About this task: Using the material below, print the line that contains "Given: Toggle the Nedetekovat rozsah checkbox", the line that contains "Open the Gleisanschlusskästen", and every line in between, exactly and nothing else.

Material provided:

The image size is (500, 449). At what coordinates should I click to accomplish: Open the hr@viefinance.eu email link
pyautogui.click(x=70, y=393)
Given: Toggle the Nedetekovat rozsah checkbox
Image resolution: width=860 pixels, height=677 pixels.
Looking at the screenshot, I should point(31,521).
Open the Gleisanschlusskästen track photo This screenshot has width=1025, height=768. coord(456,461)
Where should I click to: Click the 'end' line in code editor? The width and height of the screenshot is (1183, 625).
...
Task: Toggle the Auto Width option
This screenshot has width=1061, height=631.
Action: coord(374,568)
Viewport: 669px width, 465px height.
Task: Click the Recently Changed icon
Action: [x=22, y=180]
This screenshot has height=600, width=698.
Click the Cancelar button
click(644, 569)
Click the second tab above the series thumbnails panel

Written response:
Given: Toggle the Nedetekovat rozsah checkbox
Image resolution: width=860 pixels, height=677 pixels.
Looking at the screenshot, I should point(31,521).
Open the Gleisanschlusskästen track photo This screenshot has width=1025, height=768. coord(456,461)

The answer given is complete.